• **Passage shown**:
Christmas Day Sermon 2014

Christmas Day based on John 1:1-14

We have a creche that has been in my family for as long as I can remember.  My godparents—my mom’s brother Jim and his wife Linda—made it for my parents in the early 70s.  Uncle Jim created the rustic manger out of some reclaimed roughhewn wood and Aunt Linda painted the delicate figurines.  After my father died, I chose this set amongst all of my parents’ treasures to remind me of them and my godparents.  We give it a special place of prominence on the buffet cabinet in our dining room.

There’s a small light in the upper eaves of the manger that has remained unlighted until this year.  The rectory was built a 70 plus years ago and the number of outlets isn’t quite on par with a house built today.  While there’s not a plug on that wall, I decided to run a small extension cord into the family room.

• **Tasks to carry out**:
1. In the Christmas sermon, who painted the figurines of the family creche?
2. Please extend the Christmas sermon, picking up after its last sentence.

• **Supplied material**:
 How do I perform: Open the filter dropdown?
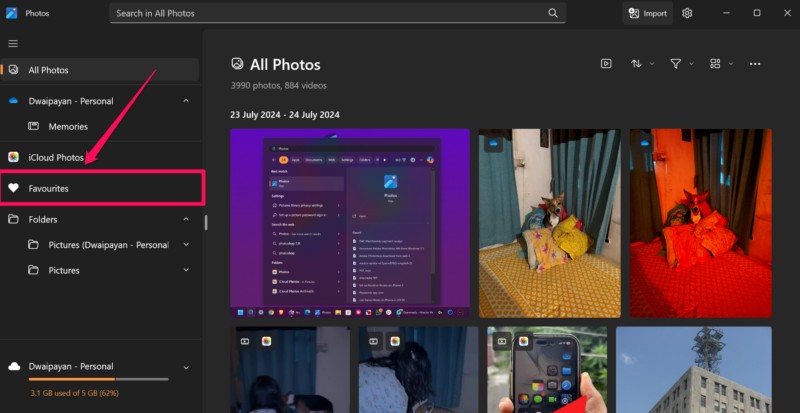point(680,64)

• **Answer section**:
1. Aunt Linda painted the figurines.

2.
I love turning on the lights of Christmastide.  That creche and the small lighted tree we bought the year we moved from Colorado since we couldn’t handle a large real one amongst the boxes.  The small candles we put in a few of our windows.  We have a tradition in our house of waiting until the afternoon Christmas Eve to light our big tree announcing Christ’s arrival.  Throughout Christmastide I enjoy getting up early and sitting near the tree with only its small lights illuminating the room.

Just this week, as I turned on the small light in the wonderful creche, I noticed something quite remarkable.  There on the wall behind it, a bit of light shone, and it looked just like a comet descending onto the manger scene.  The light came through one of the cracks in a perfect serendipitous way.  And now I can’t stop looking at that light, that star, shining brightly above the holy family and the barnyard animals and shepherds nearby. 

Light, of course, plays an important roll in the imagery for Christmas.  We heard it this morning from St. John in his description of Christ’s coming to earth.  He writes, “in him was life, and the life was the light of all people.  The light shines in the darkness, and the darkness did not overcome it.” And then, after explaining that John the baptizer was not the light but the one to proclaim the light’s arrival, we read, “The true light, which enlightens everyone, was coming into the world.”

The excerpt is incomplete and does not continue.